• WRITTEN INSTRUCTION 1
List every question the interviewer asks in the SFDC interview, each in its own line.
• WRITTEN INSTRUCTION 2
Reproduce the passage of the SFDC interview from "TREADWAY: The buyer" to "to the client?", word for word.

LUXESF: Who are the clients and customers of SFDC?

TREADWAY: The buyer in general is the interior designer. The designer, who holds a resale license, buys the merchandise (fabric, case goods, etc.) and then resells to their client, the homeowner. That is the traditional model of how most design centers work – not just the SFDC. There are some showrooms which will sell directly to the consumer on a limited basis, but in general it is the interior designer who is the “customer”.

LUXESF: And presumably that interior designer is buying at a discounted price in order to then mark it up for sale to the client?

TREADWAY: Correct. In general, there is a mark-up.

LUXESF: If I’m a retail customer coming in off the street, can I walk into SFDC and buy?

TREADWAY: If you were to walk in and simply walk around the buildings and visit the showrooms, the answer would be “no”, although there are a few showrooms that will “accommodate” a retail customer. But in general the answer is no. However, we have a number of buying services in the Design Center that will help facilitate a retail sale. If a retail customer comes into the building and wants to buy a specific item, that customer can be referred by the showroom to one of the buying services, and the buying service will then process the sale.

• INFORMATION SUPPLIED
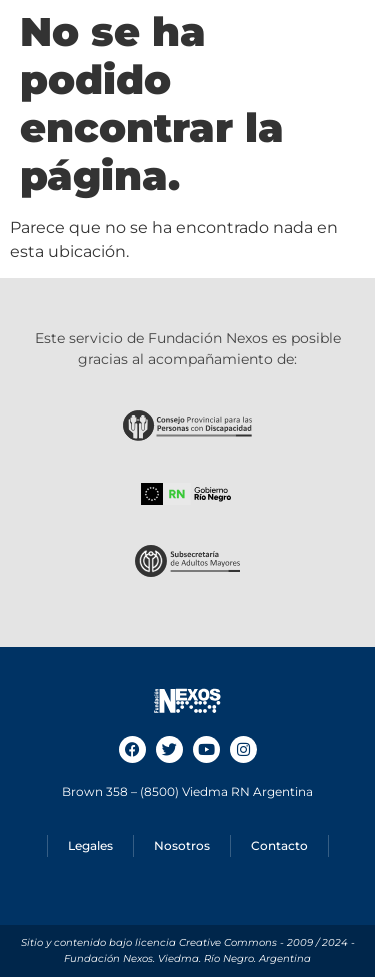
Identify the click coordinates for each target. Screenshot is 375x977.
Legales (90, 845)
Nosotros (182, 845)
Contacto (279, 845)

• PROBLEM SOLUTION 1
Who are the clients and customers of SFDC?
And presumably that interior designer is buying at a discounted price in order to then mark it up for sale to the client?
If I’m a retail customer coming in off the street, can I walk into SFDC and buy?

• PROBLEM SOLUTION 2
TREADWAY: The buyer in general is the interior designer. The designer, who holds a resale license, buys the merchandise (fabric, case goods, etc.) and then resells to their client, the homeowner. That is the traditional model of how most design centers work – not just the SFDC. There are some showrooms which will sell directly to the consumer on a limited basis, but in general it is the interior designer who is the “customer”.

LUXESF: And presumably that interior designer is buying at a discounted price in order to then mark it up for sale to the client?